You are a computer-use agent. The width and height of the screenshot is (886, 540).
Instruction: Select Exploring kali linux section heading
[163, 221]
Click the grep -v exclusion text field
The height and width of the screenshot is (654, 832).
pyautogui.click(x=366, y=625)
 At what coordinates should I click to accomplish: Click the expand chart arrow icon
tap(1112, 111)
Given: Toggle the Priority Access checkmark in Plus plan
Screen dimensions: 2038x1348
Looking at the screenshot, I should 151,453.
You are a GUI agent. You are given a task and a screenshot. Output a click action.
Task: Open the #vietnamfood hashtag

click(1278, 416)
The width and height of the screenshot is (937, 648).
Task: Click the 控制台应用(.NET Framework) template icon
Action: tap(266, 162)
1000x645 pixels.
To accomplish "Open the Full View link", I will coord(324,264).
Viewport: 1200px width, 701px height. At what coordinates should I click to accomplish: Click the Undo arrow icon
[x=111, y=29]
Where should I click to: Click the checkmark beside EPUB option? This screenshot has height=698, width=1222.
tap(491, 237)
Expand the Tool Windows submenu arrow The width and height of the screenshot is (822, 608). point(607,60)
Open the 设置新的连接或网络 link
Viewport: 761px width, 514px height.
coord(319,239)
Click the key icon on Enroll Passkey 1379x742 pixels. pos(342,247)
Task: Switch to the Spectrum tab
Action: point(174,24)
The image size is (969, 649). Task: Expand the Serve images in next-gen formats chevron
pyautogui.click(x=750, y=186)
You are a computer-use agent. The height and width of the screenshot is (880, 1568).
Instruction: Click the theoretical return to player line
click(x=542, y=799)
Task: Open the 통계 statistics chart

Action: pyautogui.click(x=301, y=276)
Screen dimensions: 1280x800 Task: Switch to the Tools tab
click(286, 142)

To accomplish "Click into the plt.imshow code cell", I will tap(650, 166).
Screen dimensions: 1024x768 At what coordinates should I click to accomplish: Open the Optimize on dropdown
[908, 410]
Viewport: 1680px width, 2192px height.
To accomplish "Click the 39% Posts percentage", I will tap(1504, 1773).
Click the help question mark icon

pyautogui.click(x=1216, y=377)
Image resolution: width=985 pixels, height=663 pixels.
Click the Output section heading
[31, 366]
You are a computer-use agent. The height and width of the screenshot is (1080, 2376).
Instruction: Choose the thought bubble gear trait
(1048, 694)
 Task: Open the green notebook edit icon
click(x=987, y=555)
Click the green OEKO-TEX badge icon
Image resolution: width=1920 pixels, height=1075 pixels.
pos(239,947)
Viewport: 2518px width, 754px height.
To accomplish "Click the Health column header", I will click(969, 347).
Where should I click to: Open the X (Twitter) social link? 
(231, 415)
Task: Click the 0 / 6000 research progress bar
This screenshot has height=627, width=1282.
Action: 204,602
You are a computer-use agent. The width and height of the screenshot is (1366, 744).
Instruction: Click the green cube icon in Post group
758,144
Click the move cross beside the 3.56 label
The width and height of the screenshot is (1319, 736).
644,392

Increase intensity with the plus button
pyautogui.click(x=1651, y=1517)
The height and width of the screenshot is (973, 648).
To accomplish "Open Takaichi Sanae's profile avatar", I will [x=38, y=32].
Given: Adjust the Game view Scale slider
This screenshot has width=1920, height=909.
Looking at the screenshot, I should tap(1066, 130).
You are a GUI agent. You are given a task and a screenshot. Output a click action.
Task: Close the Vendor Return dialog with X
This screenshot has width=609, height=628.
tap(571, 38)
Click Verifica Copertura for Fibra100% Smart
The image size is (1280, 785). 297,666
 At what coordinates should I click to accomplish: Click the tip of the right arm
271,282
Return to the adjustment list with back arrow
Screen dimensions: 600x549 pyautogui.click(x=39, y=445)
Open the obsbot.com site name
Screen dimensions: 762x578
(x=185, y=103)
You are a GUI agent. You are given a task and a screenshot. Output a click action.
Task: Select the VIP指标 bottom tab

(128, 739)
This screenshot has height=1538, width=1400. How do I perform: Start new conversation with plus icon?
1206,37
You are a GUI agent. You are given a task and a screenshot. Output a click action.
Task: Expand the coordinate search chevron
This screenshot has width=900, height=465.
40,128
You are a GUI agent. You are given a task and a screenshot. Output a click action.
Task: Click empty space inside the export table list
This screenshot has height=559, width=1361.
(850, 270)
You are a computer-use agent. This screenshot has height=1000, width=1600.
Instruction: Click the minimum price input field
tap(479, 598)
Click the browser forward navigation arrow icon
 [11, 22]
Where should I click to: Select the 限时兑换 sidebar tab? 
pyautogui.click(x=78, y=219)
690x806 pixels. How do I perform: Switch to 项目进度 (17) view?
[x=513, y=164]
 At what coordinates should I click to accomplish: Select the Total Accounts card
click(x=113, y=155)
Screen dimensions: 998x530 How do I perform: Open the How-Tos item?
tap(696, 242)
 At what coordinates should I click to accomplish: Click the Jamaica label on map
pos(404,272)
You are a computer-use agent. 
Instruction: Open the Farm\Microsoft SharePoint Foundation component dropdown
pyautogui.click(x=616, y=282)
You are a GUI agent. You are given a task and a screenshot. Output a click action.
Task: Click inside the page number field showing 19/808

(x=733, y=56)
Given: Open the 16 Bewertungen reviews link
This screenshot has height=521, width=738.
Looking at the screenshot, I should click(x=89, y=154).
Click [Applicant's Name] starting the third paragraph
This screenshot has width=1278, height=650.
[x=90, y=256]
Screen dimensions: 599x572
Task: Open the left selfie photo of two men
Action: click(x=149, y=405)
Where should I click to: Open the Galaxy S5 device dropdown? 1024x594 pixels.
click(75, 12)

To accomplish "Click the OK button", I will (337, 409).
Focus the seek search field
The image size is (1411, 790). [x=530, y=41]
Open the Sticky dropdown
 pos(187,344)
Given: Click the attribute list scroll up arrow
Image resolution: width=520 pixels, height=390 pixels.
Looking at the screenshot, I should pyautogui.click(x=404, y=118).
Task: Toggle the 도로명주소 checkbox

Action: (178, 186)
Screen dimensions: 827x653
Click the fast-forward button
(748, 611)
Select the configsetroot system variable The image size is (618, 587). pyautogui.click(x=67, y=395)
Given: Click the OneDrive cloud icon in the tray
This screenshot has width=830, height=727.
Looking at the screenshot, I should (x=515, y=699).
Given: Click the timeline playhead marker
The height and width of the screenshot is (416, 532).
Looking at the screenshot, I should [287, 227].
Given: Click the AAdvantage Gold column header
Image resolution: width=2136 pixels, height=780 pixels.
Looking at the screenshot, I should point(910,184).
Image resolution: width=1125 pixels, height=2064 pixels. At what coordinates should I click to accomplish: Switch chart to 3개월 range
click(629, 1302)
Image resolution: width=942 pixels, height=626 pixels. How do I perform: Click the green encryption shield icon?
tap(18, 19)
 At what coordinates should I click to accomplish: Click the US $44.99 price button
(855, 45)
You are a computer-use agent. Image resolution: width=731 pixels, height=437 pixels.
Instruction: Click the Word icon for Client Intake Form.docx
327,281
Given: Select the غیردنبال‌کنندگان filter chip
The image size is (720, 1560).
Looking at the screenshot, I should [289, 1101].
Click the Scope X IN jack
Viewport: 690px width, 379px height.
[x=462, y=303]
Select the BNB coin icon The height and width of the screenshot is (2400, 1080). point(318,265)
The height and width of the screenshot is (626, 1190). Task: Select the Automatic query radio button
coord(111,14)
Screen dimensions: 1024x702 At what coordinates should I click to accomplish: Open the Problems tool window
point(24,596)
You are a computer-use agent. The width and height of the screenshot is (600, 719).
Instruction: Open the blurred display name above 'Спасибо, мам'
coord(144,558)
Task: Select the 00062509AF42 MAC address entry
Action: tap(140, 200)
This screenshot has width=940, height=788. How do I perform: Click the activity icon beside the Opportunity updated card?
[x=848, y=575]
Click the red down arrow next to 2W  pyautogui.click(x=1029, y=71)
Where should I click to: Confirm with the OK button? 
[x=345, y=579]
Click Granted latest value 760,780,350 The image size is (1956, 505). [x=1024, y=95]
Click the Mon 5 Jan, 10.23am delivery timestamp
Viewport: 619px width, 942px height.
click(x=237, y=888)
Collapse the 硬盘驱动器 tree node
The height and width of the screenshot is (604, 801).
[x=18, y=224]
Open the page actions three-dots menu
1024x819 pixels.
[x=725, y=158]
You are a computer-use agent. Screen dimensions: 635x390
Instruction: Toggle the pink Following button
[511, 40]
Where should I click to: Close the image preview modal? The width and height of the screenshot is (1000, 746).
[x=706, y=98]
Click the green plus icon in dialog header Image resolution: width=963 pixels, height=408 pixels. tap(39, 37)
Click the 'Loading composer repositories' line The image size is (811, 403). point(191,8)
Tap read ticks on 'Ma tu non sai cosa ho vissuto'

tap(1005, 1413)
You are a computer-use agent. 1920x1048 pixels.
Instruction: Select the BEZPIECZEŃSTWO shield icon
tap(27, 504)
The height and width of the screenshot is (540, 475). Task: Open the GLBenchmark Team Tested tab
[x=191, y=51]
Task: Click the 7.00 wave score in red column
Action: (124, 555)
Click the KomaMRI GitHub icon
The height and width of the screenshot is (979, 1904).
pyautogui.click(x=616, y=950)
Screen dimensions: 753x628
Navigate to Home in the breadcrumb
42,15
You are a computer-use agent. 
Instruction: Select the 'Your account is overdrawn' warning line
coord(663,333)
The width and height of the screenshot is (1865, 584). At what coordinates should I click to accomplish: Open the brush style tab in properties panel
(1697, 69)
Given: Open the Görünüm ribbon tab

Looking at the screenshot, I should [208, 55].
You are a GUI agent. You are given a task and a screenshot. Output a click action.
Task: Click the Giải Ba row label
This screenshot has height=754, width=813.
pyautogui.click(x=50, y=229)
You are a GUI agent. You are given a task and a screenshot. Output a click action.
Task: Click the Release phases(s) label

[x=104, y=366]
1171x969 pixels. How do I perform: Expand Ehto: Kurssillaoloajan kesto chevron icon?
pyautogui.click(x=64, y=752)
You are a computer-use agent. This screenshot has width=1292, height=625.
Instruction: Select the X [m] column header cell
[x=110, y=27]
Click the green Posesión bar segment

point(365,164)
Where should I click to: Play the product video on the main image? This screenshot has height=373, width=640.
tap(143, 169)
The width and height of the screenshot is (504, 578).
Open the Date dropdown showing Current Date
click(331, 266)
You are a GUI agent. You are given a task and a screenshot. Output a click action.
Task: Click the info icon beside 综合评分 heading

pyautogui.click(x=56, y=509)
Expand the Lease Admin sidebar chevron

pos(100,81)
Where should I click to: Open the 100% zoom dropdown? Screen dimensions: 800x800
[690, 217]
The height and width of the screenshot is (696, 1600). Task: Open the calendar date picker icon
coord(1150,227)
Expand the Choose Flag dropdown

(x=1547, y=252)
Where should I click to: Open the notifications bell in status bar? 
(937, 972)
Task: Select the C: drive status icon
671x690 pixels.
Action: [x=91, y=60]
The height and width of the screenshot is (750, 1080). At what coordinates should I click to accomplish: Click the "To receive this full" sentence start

⁂

● Exercise goal
Starting at the line with "Task: Select the C: drive status icon", restate each line through the end of the records, both ends included, and stop there.

● The completed task
Task: Select the C: drive status icon
671x690 pixels.
Action: [x=91, y=60]
The height and width of the screenshot is (750, 1080). At what coordinates should I click to accomplish: Click the "To receive this full" sentence start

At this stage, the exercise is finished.